→ Given information

==============================

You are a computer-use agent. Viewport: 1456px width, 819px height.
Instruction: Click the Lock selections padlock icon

==============================

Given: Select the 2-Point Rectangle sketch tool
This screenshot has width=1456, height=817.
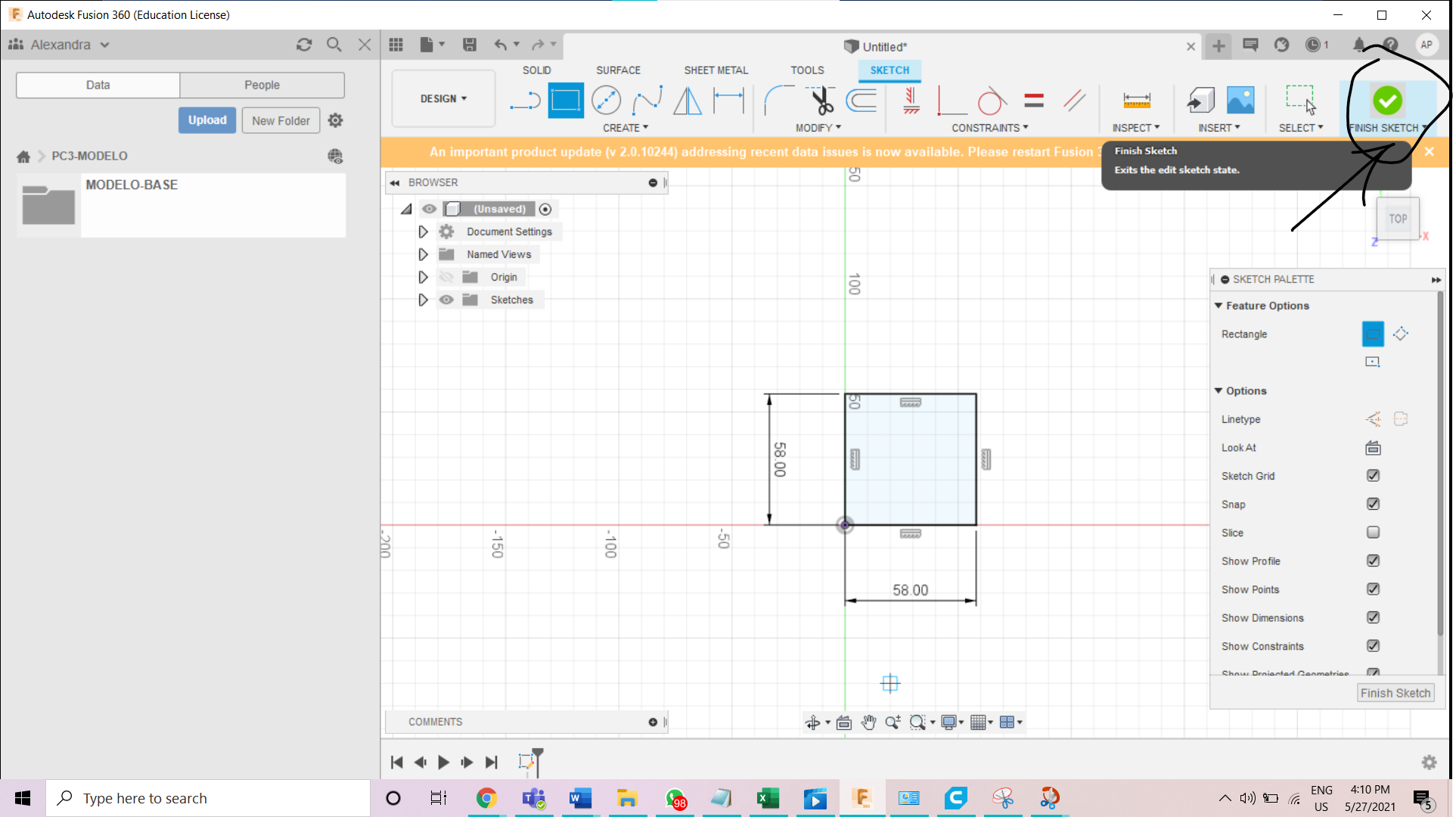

==============================

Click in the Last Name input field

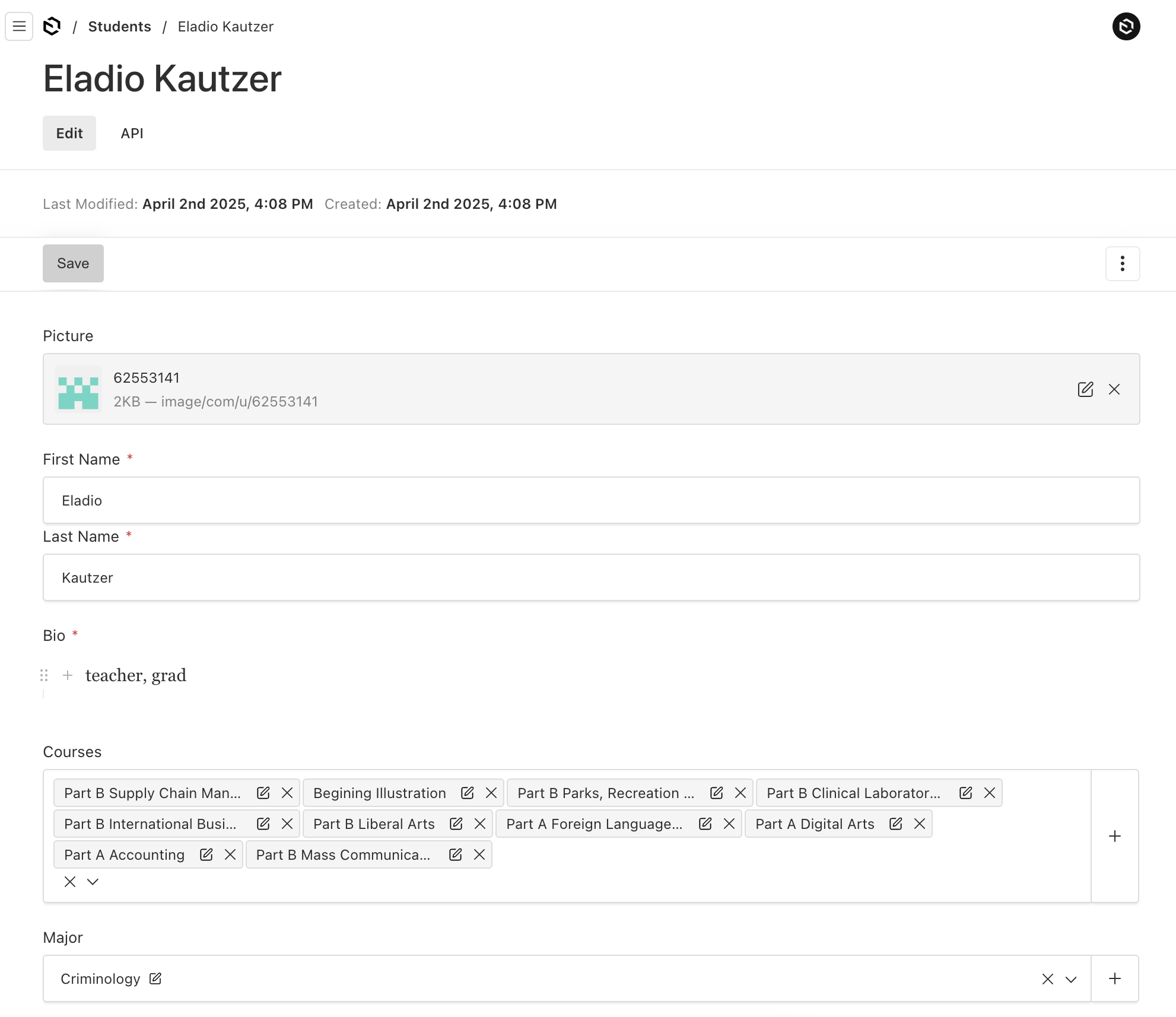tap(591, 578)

==============================

→ What to work on
For every line of the material above that contains the word "height", show the line.

→ Response to the exercise
You are a computer-use agent. Viewport: 1456px width, 819px height.
This screenshot has width=1456, height=817.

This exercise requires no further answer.